A lot or a little?
The parents' guide to what's in this movie.
What parents need to know
Parents need to know that this holiday special from the Good Luck Charlie crew is an entertaining watch for just about anyone, but it's best appreciated by fans of the show who are already familiar with the characters' idiosyncrasies. The story steers the focus away from the commercial aspects of Christmas and toward the emotional fulfillment that comes with spending quality time with loved ones. Expect some true-to-life bickering among family members as the stresses of the holidays mount, but it's all tempered by unlikely scenarios, a hefty dose of humor, and a round of happy outcomes. This laugh-out-loud movie is a jolly addition to the holiday TV season and definitely worth considering for your family.
- Parents say
- Kids say
What's the story?
It's days before Christmas, and the Duncan family is prepping for a trip to sunny Palm Springs to spend the holiday with Amy's (Leigh-Allyn Baker) parents. Emotions and anxiety run high as Amy tries to come to terms with the breaking of traditions, Bob (Eric Allan Kramer) declares war on a troublesome bargain item meant to simplify traveling with young Charlie (Mia Talerico), and Teddy (Bridgit Mendler) pleads her case for an unchaperoned cross-country trip over spring break. In an attempt to prove her independence, Teddy offers up her seat on the plane to score a free ticket for the later trip, and Amy reluctantly follows suit to make sure she's all right. The move sets in motion a series of mishaps that seems bound to keep the family apart at Christmas, but Amy and Teddy manage to creep westward by bus, car, and the kindness of strangers to reunite with their loved ones. Meanwhile, Bob, Charlie, and the boys try to keep the peace with the in-laws until the girls show up, but even that might require a Christmas miracle.
Is it any good?
Good Luck Charlie fans have reason to celebrate this holiday special, which hones in on the most appealing aspects of the popular sitcom and glams them up for the festivities. Amy's frazzled nerves, Bob's fumbling efforts to hold things together, and the kids' determination to chart their own courses are the catalyst for the movie's plentiful funny moments ... and that's not even counting the impish toddler who throws their lives into turmoil at every turn. In other words, there's no shortage of laughs in this merry movie that will appeal to parents almost as much as it does their kids.

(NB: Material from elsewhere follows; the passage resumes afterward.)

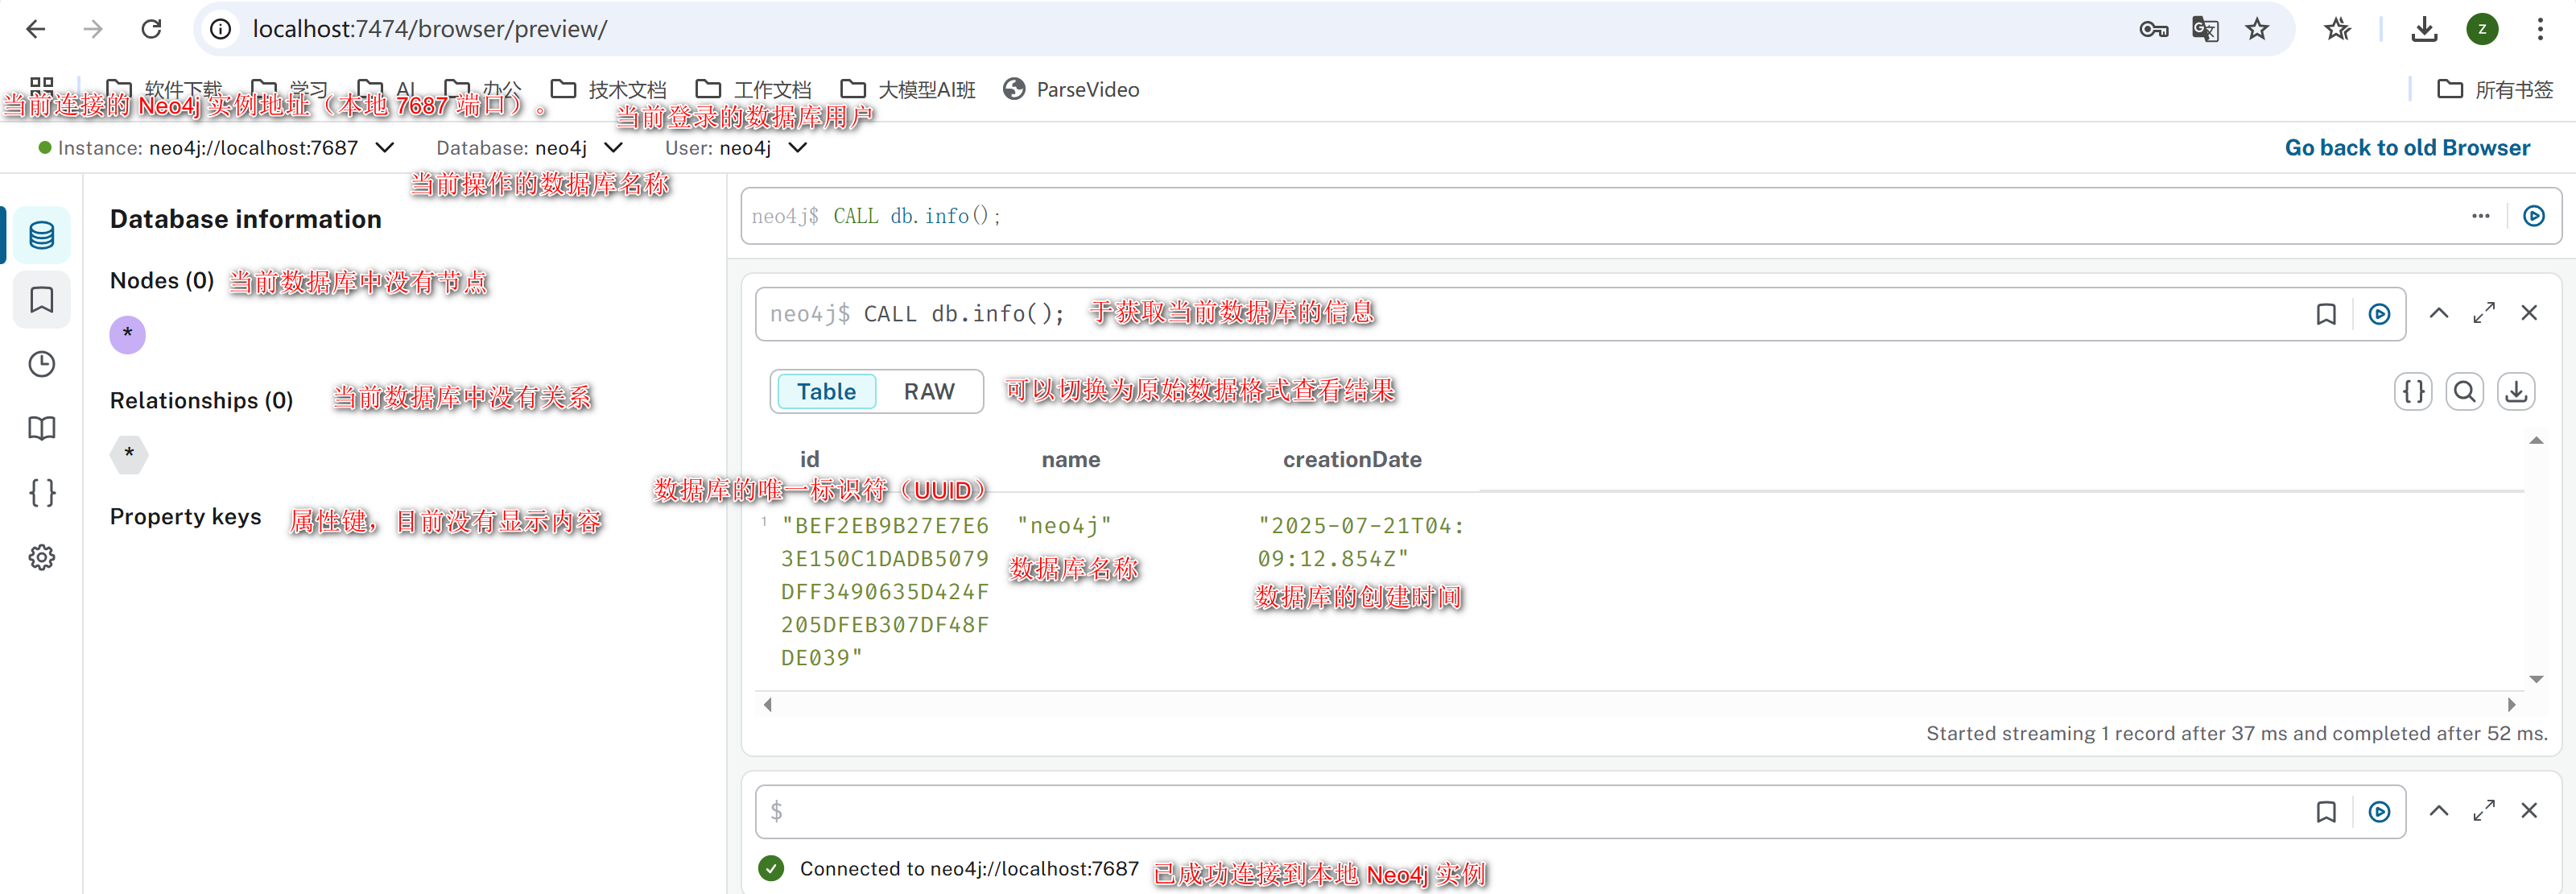Open the guides book icon in sidebar
The width and height of the screenshot is (2576, 894).
(42, 428)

Happily, there's also a heartier side to the story, one that reflects what parents (if not their offspring) hold dear through the holidays. This is a kid-targeted movie that spends two anticipatory hours building up to Christmas but makes no references to gifts, stockings, or even Santa. Instead, the focus is on the family, and rather than fighting crowds for the must-have toys of the year, these family members are racing the clock just to spend time with their loved ones. Feel-good messages nestled within the movie's shiny packaging -- plus a few Christmas surprises -- make this one to add to your family's watch list. If nothing else, it's a great way to shed the stress of the season by getting some laughs at a different family's dysfunction.
Talk to your kids about ...
Families can talk about communication. How do you handle situations in which you don't see eye to eye with someone else? How does a difference of opinion cause stress between people? Is honesty always the best policy? How is this issue explored in the movie?
Tweens: What did you think of Teddy's request to travel cross-country without her parents? What freedoms do you enjoy now that you're older that you didn't when you were a kid? What responsibilities accompany this independence? What are the consequences if you don't fulfill your obligations?
What are your favorite parts of the holidays? How do your family's traditions reflect your ethnic heritage or faith? How does your family express the spirit of giving?